What you are asked to do — Can you write out every line from the start of the records below through the line containing "Task: Click the Dirección", leaving out any pictures?

══ Extracted records

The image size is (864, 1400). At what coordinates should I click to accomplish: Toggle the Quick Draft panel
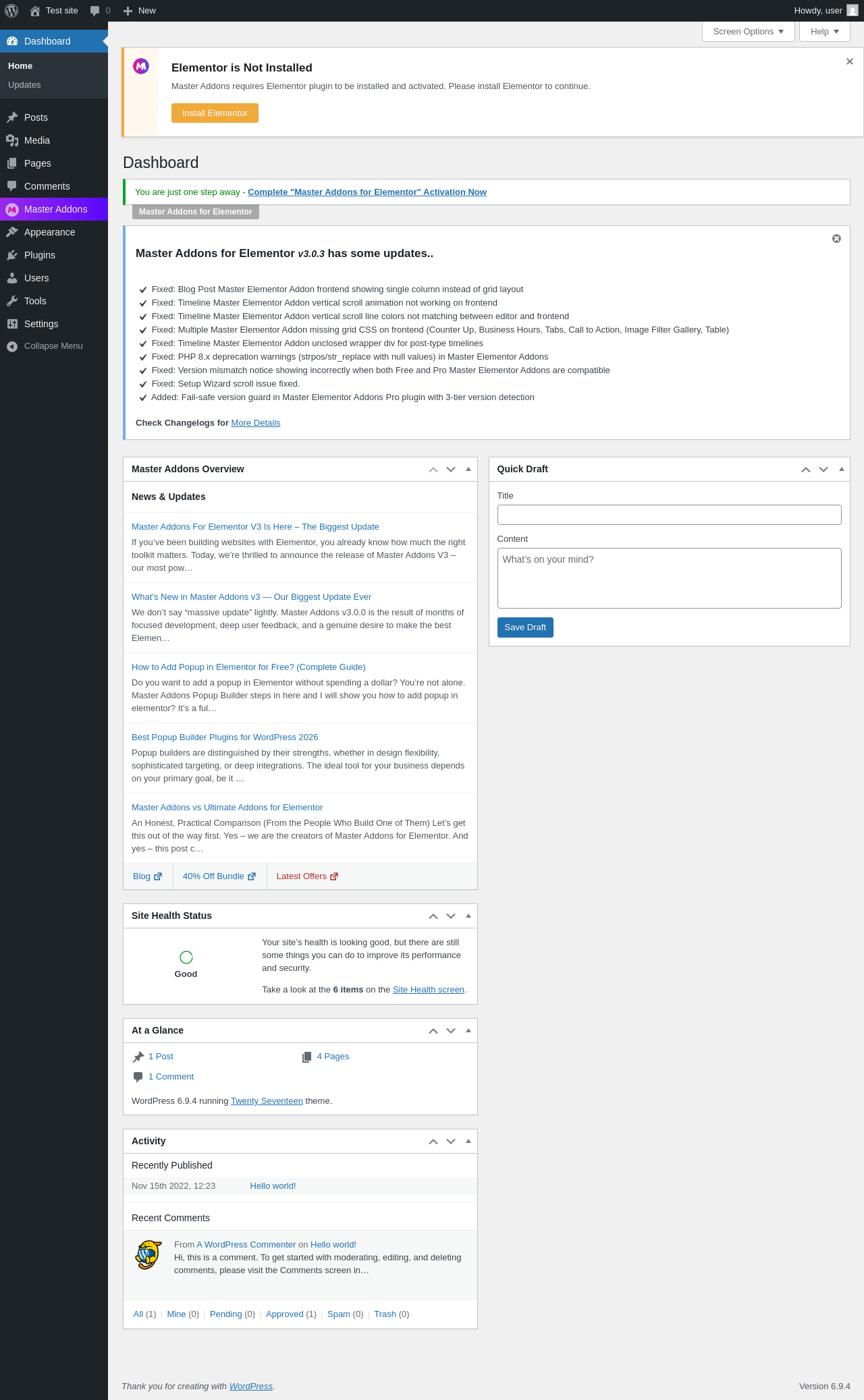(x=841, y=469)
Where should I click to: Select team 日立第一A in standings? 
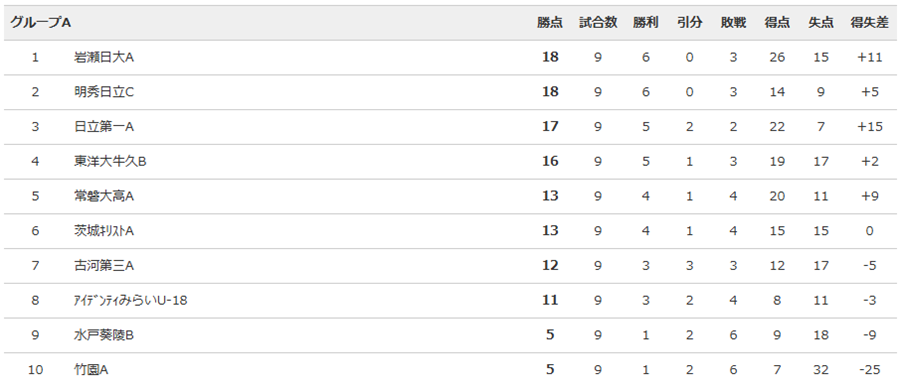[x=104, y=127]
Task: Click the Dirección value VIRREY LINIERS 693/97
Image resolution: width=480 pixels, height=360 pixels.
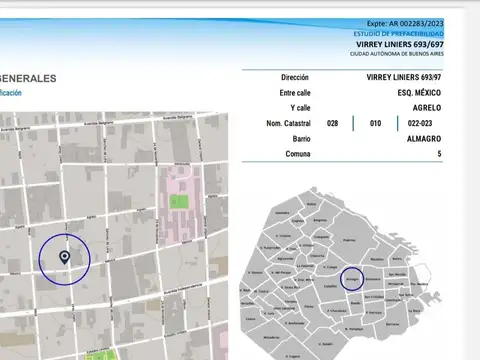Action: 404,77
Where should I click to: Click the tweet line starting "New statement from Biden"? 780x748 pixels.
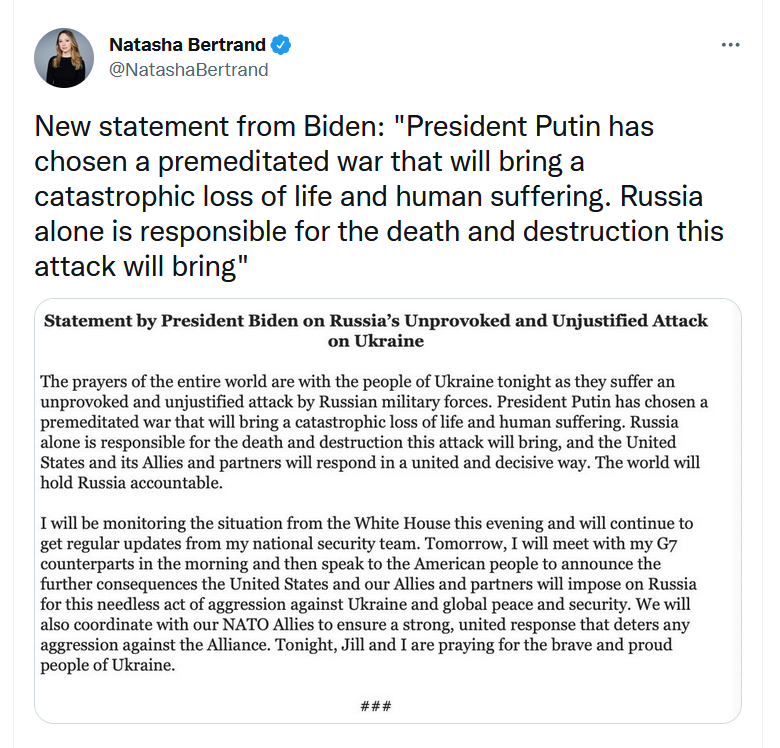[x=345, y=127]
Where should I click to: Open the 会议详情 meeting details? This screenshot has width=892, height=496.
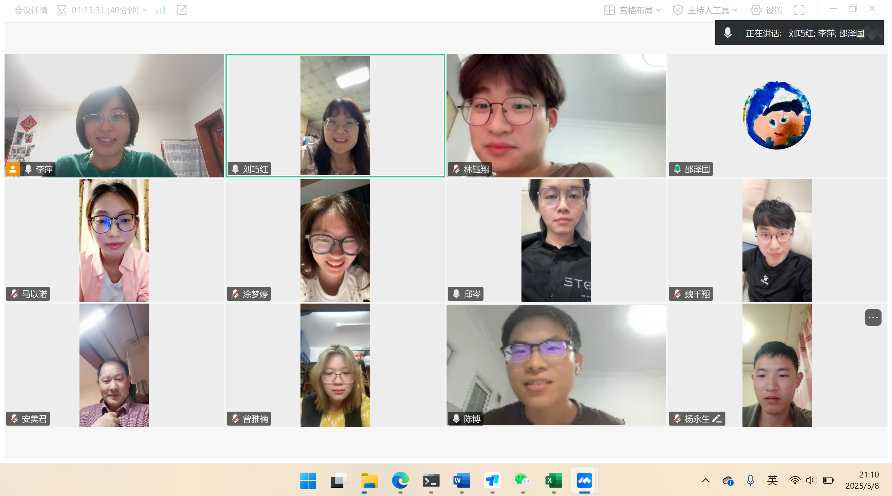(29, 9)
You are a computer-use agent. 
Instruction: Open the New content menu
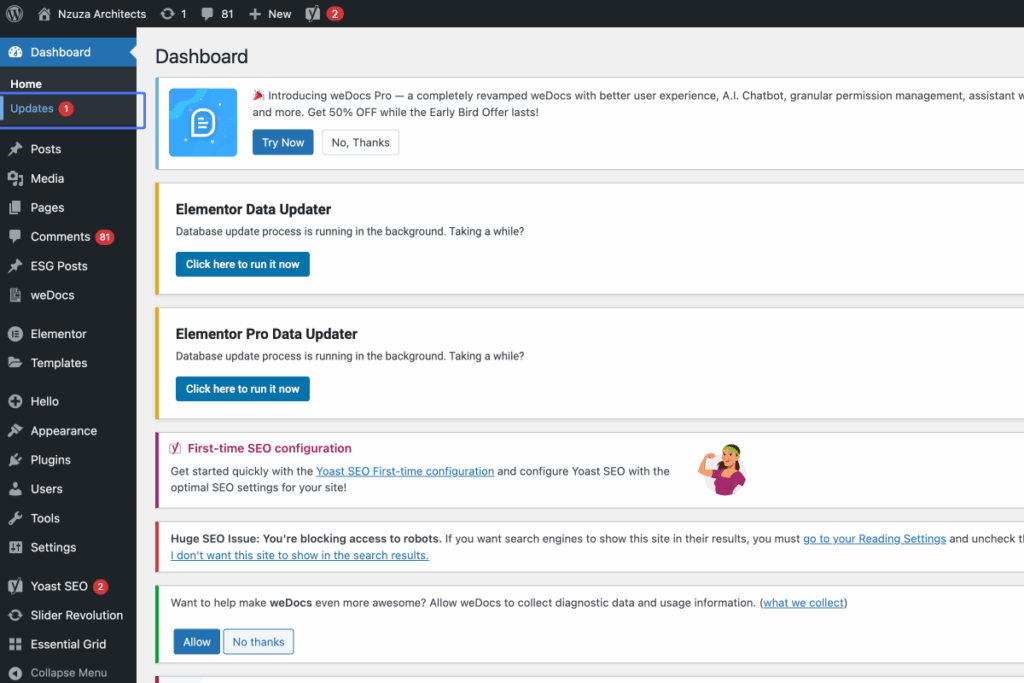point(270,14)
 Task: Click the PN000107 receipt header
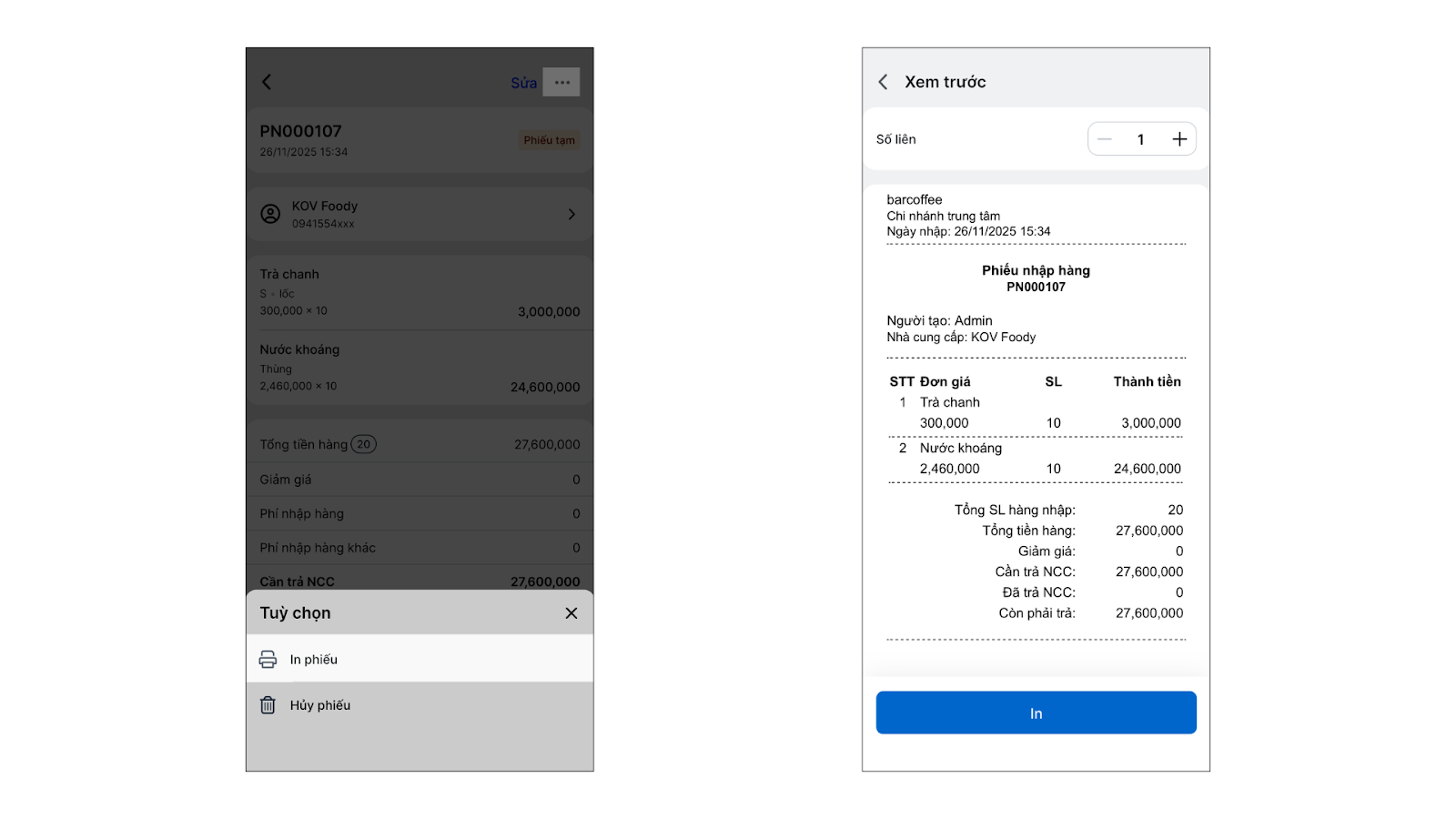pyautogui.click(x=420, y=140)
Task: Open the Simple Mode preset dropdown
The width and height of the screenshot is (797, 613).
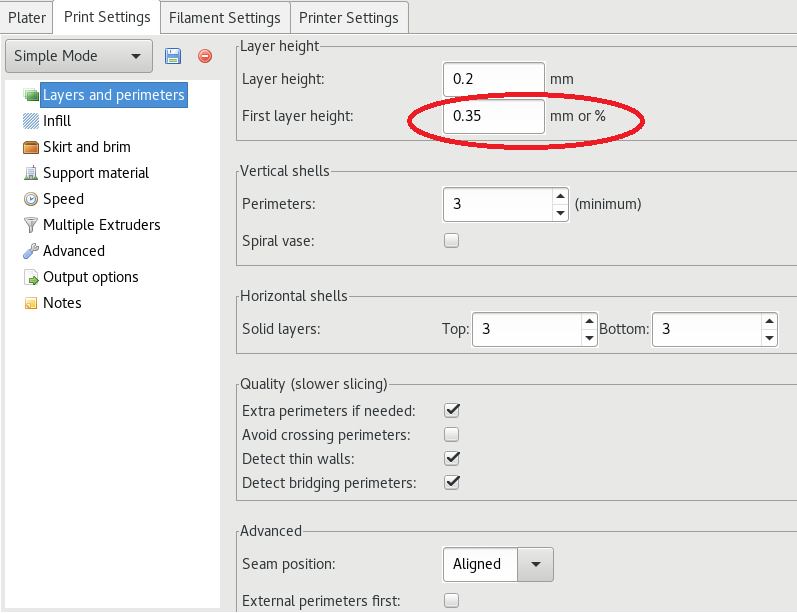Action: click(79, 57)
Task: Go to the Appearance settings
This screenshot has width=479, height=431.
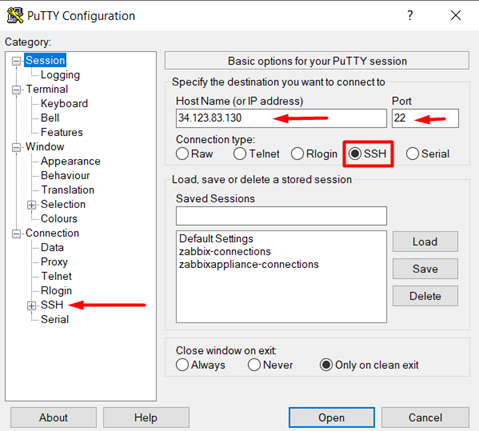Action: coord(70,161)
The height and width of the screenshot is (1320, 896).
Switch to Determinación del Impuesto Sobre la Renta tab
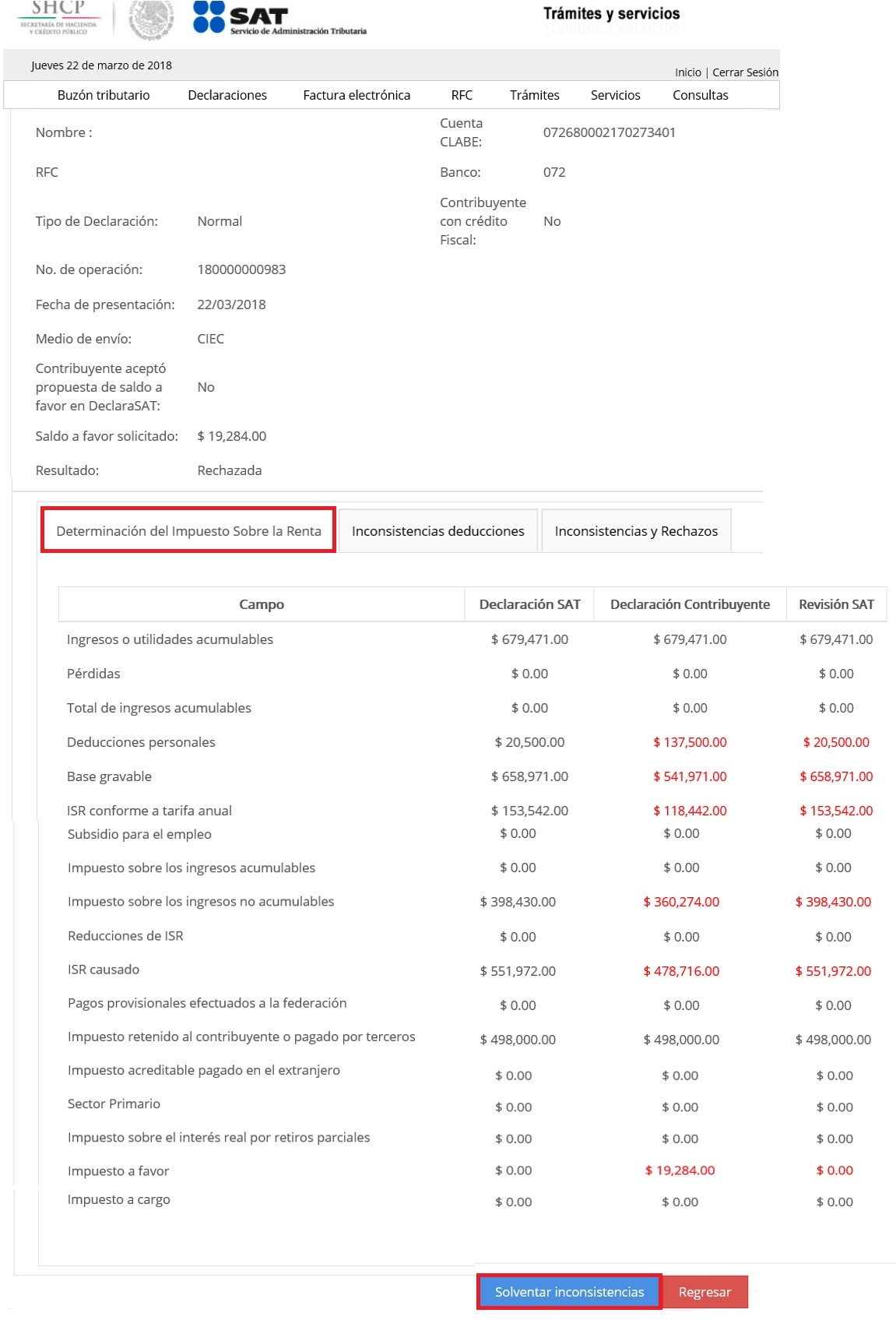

════

Solution for this task —
The image size is (864, 1400). At what coordinates should I click to accomplish: Toggle the Quick Draft panel
(x=841, y=469)
Where should I click to: Select team 日立第一A in standings? 
[x=104, y=127]
Task: Click the Dirección value VIRREY LINIERS 693/97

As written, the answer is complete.